Importing from a comma-delimited file

J

John E.

Sue,
Trying to run the listing 24.5 in your book. What I did is set up the
notepad file and custom contract form per Section 24.1.6, published the form
to the Contacts folder. Then with the custom form in Design Mode, I opened
Visual Basic with Pg. 2 showing in the custom form and pasted your listing
24.5 into the module. Then attempted to Run Sub/User Form to import the
comma-delimited file into the Project field added into the custom form. I
get the following run time error:
"Compiler Error: User defined type not defined" which debug points to line
#6 -
Dim fso As Scripting.FileSystemObject
Can you advise what I am doing wrong to get the data read into the Project?
 
S

Sue Mosher [MVP-Outlook]

Sounds like you didn't add a reference to the Scripting Runtime library, as described in Section 10.4

--
Sue Mosher, Outlook MVP
Author of Configuring Microsoft Outlook 2003

and Microsoft Outlook Programming - Jumpstart for
Administrators, Power Users, and Developers
 
J

John E.

That was part of problem. Set reference and created Macro button on Toolbar
to run the code. Code now runs and prompts for path to the file "Project".
but then when I open a Contact created by the custom form that includes a
"Project" field, the Project field is still empty???? Do I need to run the
Macro with the custom contact open? Do I need to make the Macro for only the
Contacts folder rather than the Toolbar?
 
S

Sue Mosher [MVP-Outlook]

Are you sure you created the field correctly in the form definition? Do you see it in the form design, in the User-defined Fields in This Item list? Did you create the csv file as instructed?
Do I need to run the
Macro with the custom contact open?

No, if you read the code, you'd see it has nothing to do with an open item.
Do I need to make the Macro for only the
Contacts folder rather than the Toolbar?

A macro isn't "for" a folder or "for" a toolbar. A macro simply runs whatever code is in it. You can always step through the code and use the debugging tools in the VBA environment to check variable values, property values, etc. as the code runs.
--
Sue Mosher, Outlook MVP
Author of Configuring Microsoft Outlook 2003

and Microsoft Outlook Programming - Jumpstart for
Administrators, Power Users, and Developers
 
J

John E.

Did everything just as instructed in book to create the form and the Project
file. Only thing I see that differes is that Notepad automatically gives the
Project file a .txt file convention rather than Project.csv as you mention it
in your comments. Went back thru the creation process once more for both the
form and the Project file to make sure and it still doesn't populate the
Project.txt field when I run the Macro????????
 
S

Sue Mosher [MVP-Outlook]

There is no Project.txt field. There should be a field in the form design named Project. (Did you check the All Fields page as I asked? ANd, there is a file that you named Project.txt. The code doesn't care what you name it, only that each line have two text strings, separated by a comma.

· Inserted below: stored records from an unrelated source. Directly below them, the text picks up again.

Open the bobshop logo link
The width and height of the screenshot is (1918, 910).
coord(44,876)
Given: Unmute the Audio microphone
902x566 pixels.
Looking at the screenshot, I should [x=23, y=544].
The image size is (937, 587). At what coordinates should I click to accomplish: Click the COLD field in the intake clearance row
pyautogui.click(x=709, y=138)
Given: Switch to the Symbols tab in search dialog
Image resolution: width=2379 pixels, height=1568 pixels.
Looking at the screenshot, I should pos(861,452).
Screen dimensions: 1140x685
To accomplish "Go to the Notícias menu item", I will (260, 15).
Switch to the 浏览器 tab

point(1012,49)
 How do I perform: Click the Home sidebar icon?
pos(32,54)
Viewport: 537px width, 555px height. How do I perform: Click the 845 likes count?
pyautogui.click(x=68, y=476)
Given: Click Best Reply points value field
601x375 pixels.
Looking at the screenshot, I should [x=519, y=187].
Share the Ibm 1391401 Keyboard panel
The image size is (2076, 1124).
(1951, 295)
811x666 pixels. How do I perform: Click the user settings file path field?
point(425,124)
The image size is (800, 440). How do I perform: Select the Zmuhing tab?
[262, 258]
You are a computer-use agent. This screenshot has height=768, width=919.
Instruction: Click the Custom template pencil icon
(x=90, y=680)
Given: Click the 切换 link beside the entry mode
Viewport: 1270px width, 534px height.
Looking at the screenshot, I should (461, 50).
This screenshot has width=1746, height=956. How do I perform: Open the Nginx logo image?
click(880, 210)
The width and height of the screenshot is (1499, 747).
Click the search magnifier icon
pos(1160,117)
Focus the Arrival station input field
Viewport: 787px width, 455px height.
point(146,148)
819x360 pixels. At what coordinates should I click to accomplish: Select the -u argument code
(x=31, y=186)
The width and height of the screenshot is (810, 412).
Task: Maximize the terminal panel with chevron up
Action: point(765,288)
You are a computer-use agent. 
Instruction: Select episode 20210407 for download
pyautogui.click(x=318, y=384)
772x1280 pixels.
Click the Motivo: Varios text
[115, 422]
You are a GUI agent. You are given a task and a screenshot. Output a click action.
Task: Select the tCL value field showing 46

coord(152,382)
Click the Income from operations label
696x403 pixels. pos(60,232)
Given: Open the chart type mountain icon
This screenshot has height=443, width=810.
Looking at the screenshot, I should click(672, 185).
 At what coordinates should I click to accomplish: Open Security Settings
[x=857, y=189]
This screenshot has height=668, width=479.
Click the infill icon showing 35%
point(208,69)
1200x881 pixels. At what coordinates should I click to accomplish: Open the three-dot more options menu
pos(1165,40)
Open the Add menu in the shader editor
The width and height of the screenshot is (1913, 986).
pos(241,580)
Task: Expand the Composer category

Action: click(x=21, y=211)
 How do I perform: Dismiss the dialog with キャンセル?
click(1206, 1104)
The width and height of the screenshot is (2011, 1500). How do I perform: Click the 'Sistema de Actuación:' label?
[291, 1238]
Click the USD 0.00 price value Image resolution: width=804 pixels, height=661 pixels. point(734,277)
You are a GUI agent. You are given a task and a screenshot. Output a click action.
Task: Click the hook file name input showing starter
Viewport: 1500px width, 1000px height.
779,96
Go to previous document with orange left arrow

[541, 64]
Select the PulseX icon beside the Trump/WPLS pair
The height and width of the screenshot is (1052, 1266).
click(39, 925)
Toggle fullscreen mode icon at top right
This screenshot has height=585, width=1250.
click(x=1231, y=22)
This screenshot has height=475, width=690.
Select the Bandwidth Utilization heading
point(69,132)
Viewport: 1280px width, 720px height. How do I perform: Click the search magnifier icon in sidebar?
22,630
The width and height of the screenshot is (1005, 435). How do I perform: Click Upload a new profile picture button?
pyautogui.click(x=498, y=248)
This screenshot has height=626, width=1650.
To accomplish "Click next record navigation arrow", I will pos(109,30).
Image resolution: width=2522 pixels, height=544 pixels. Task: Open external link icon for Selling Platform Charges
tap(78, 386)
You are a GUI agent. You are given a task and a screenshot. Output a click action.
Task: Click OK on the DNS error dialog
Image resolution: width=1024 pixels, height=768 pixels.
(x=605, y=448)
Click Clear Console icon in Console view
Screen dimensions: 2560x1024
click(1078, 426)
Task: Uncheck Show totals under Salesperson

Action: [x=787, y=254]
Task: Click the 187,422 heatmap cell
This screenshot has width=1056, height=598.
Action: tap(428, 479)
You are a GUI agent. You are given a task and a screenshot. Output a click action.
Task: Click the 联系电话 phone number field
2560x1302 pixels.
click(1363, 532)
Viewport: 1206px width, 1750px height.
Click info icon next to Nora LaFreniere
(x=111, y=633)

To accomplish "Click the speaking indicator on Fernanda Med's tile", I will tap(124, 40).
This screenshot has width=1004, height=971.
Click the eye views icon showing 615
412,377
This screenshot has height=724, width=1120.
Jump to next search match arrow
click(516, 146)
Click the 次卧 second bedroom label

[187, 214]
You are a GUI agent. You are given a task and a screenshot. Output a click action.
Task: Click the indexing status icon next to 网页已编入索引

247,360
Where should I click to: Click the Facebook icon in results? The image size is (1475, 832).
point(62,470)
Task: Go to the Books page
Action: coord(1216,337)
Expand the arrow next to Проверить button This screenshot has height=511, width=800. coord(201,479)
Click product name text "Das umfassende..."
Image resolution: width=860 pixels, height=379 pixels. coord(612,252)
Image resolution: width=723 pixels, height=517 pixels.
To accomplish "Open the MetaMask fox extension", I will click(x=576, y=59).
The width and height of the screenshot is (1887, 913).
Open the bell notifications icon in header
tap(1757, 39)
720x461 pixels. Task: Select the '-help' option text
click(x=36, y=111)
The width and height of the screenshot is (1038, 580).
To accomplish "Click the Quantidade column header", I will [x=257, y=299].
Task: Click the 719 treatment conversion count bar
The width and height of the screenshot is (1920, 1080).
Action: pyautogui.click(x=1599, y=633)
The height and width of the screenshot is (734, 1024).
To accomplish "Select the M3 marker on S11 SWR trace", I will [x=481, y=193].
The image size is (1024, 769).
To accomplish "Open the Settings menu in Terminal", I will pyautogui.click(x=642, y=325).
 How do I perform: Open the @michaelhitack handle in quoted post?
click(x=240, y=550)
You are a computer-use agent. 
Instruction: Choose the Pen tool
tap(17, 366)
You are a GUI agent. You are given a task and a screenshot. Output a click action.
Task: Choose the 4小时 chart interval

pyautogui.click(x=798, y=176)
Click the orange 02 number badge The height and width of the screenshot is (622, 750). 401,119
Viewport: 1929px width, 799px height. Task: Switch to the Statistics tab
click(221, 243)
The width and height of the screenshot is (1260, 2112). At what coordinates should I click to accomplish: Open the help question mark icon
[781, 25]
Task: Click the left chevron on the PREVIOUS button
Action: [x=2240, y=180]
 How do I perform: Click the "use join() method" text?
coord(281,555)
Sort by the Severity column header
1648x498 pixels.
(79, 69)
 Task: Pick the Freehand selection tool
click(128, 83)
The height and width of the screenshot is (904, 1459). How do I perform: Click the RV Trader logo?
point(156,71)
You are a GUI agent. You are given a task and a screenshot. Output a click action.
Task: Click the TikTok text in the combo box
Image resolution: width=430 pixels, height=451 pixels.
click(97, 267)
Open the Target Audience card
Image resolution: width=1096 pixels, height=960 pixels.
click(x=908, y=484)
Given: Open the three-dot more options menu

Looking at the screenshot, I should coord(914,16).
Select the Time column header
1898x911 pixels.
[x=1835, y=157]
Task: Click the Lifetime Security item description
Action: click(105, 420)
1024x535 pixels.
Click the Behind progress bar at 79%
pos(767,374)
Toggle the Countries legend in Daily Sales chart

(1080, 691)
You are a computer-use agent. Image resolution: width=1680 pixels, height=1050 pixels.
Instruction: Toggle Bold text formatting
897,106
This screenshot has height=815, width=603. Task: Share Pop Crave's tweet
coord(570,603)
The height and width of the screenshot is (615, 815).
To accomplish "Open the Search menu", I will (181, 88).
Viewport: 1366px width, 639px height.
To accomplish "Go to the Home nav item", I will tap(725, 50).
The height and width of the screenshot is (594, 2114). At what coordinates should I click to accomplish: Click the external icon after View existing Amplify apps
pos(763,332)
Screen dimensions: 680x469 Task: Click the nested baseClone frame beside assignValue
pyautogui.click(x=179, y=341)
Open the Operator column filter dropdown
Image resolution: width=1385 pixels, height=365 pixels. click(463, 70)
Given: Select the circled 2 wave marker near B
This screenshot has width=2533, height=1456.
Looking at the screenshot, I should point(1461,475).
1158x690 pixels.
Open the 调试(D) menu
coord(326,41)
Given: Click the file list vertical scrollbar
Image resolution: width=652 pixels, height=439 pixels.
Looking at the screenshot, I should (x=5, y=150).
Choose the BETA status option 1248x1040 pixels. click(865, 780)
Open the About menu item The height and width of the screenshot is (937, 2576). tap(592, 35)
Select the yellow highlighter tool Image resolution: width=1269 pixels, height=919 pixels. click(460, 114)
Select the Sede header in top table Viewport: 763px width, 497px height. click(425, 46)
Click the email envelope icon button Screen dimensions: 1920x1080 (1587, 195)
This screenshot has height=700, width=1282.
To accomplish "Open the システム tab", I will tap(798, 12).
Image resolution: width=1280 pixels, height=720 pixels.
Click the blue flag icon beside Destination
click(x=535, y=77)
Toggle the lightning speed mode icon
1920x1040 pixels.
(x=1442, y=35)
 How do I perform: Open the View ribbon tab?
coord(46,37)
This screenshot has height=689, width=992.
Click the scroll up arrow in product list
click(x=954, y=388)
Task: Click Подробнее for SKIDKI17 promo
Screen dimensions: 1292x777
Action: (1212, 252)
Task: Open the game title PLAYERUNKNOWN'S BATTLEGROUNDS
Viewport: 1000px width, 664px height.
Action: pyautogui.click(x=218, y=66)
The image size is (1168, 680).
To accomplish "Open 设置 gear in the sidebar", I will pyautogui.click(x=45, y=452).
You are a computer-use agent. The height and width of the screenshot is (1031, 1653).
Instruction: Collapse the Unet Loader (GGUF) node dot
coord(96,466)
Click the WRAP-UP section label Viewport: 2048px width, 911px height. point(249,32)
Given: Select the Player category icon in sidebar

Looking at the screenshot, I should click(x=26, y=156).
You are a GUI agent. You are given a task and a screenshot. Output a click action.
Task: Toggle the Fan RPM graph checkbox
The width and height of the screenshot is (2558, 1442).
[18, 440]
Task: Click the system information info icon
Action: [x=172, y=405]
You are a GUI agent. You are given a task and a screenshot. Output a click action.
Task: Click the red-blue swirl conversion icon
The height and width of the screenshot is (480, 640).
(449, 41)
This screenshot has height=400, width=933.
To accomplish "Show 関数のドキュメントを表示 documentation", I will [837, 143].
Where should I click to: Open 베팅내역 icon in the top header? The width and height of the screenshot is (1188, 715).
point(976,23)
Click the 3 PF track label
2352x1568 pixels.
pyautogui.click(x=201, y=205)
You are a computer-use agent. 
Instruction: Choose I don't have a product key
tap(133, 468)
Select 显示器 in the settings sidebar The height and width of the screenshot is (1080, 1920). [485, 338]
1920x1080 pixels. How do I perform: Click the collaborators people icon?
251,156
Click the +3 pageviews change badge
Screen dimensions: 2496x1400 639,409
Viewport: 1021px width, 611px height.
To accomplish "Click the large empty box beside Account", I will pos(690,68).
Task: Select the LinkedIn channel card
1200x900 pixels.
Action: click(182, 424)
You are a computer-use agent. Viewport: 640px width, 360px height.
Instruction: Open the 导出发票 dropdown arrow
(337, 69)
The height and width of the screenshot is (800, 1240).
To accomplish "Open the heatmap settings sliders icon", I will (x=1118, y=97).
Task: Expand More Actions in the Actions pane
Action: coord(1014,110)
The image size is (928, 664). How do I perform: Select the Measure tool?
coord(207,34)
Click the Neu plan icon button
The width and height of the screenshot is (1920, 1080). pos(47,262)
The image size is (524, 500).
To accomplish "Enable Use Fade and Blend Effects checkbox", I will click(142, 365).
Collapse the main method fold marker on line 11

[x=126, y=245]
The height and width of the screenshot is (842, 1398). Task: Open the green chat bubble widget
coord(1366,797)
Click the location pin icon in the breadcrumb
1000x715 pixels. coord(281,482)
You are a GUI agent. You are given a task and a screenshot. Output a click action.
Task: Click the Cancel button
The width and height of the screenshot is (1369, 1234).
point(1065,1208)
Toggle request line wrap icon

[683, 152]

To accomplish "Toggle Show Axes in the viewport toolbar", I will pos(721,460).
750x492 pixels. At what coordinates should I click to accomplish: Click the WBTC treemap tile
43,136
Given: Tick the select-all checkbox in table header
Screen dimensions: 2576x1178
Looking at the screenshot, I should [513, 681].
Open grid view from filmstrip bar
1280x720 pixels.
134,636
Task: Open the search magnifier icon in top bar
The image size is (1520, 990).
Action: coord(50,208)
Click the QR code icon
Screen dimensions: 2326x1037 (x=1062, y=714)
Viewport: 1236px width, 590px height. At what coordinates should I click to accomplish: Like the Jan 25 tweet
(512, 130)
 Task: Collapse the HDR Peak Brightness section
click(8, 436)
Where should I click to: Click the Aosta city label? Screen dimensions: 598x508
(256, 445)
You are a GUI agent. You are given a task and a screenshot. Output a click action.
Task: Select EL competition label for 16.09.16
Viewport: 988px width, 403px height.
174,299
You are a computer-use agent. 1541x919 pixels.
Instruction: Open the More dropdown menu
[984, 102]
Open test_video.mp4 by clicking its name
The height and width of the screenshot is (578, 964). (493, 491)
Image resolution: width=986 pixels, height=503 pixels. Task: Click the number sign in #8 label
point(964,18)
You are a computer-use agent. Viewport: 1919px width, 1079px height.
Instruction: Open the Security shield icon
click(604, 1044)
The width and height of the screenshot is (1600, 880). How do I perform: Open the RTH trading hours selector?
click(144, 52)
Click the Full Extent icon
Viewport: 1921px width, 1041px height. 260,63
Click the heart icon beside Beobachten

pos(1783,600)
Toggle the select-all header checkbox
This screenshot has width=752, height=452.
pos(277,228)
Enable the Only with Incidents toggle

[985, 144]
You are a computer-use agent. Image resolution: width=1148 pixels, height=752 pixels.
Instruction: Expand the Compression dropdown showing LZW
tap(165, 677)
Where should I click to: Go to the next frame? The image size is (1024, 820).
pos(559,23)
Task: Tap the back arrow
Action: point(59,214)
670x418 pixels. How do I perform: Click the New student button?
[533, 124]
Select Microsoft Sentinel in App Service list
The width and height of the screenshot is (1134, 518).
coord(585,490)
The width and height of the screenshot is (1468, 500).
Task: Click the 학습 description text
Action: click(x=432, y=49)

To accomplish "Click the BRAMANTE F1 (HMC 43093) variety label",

Step through the code and follow the logic. Make sure you provide the full path to the file. Then tell us what happens as you step through the code.

--
Sue Mosher, Outlook MVP
Author of Configuring Microsoft Outlook 2003

and Microsoft Outlook Programming - Jumpstart for
Administrators, Power Users, and Developers
 
J

John E.

Sue,
I think I found the problem by doing Watch breaks and monitoring what was
happening at the string level while stepping thru code. I discovered that
when responding to the "File to Import:" prompt, you have to type the path
and the full name "Project.txt", including the file extension .txt. I had
been typing the path and just the name Project. When you don't include the
file extention in response to the prompt, the If statement at line 15 doesn't
find FileExists and drops to the End If, thus bypassing all the code that
actually populates the Project contact. This is something that you might
want to do some input validation on in the code to make sure the user knows
to input the path, Project and file extension in response to the prompt.
Thanks for sticking with me thru this. I think I understand this code
listing well enough now to adapt it to what I need to do for our applicaton,
which is:
1) read a file consisting of 8 records of two fields each into a a list box
that is 2 x 8. 2) Would also like to adapt the code to read the 8 records of
two fields from 8 rows of 2 columns each from an Excel spreadsheet. Then the
user of our application can easily keep the list box data up to date by
modifying the spreadsheet periodically.